What is Six Sigma? Streamlining quality management

What is Six Sigma?

Six Sigma is a quality management methodology used to help businesses improve current processes, products, or services by discovering and eliminating defects. The goal is to streamline quality control in manufacturing or business processes, so there’s little to no variance throughout. While Six Sigma has its origins in manufacturing to oversee quality control in production, it’s since evolved into a common business practice in industries such as technology, finance, and healthcare.

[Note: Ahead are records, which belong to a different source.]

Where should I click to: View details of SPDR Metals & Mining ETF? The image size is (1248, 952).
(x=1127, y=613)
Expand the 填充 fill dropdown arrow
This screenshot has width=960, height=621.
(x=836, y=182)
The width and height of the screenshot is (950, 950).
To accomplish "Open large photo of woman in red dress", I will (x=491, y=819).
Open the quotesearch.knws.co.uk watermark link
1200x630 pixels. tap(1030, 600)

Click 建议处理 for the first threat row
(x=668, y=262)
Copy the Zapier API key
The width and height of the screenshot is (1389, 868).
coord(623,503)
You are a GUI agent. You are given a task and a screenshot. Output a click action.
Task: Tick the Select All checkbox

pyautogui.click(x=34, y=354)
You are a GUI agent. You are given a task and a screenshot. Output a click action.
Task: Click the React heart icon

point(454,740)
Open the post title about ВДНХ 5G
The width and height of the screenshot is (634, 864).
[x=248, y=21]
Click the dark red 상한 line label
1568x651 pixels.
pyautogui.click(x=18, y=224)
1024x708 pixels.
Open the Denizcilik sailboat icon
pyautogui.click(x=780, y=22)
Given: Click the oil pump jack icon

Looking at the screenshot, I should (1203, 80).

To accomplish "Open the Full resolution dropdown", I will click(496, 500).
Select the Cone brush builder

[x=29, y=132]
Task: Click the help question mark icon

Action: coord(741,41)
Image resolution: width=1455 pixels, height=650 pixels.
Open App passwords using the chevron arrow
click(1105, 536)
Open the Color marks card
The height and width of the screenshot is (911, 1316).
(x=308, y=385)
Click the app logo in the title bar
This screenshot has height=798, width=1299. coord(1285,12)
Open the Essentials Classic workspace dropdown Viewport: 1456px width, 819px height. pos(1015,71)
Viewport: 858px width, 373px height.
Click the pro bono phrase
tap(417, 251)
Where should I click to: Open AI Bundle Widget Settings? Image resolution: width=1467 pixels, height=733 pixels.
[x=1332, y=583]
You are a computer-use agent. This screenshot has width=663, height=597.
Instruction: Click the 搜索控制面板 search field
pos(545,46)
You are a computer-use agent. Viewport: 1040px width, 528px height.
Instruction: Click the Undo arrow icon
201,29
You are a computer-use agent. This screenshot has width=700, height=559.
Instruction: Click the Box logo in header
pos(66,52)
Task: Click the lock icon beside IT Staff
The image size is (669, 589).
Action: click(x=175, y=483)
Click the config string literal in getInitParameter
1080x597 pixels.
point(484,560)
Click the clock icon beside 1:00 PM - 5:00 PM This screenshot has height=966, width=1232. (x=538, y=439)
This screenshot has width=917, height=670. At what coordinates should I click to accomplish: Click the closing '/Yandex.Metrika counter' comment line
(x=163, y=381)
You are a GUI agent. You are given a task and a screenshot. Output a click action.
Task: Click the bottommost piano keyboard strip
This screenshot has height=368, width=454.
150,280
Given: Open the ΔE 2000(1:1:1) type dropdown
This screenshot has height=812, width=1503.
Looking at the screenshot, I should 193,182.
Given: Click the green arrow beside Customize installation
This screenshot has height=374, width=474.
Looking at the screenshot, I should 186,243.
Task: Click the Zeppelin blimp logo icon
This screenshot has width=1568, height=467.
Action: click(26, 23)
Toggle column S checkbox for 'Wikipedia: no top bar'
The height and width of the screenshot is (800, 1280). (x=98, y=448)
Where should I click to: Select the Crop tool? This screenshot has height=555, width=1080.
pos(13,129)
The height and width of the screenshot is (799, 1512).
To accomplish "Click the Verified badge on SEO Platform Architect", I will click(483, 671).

Six Sigma was trademarked by Motorola in 1993, and the name references the Greek letter sigma, which is a statistical symbol that represents a standard deviation. Motorola used the term because a Six Sigma process is expected to be defect-free 99.99966% of the time, allowing for 3.4 defective features for every million opportunities. Motorola initially set this goal for its own manufacturing operations, but it quickly became a buzzword and widely adopted standard.

Six Sigma is specifically designed to help large organizations with quality management. In 1998, GE CEO Jack Welch helped thrust Six Sigma into the limelight by donating upward of $1 million as a thank you to the company, recognizing how Six Sigma positively impacted GE’s operations, and promoting the process for large organizations. After that, Fortune 500 companies followed suit, and Six Sigma has been popular with large organizations ever since. While Six Sigma remains a popular and valuable methodology, other quality improvement frameworks have popped up in its wake, such as Agile and Lean.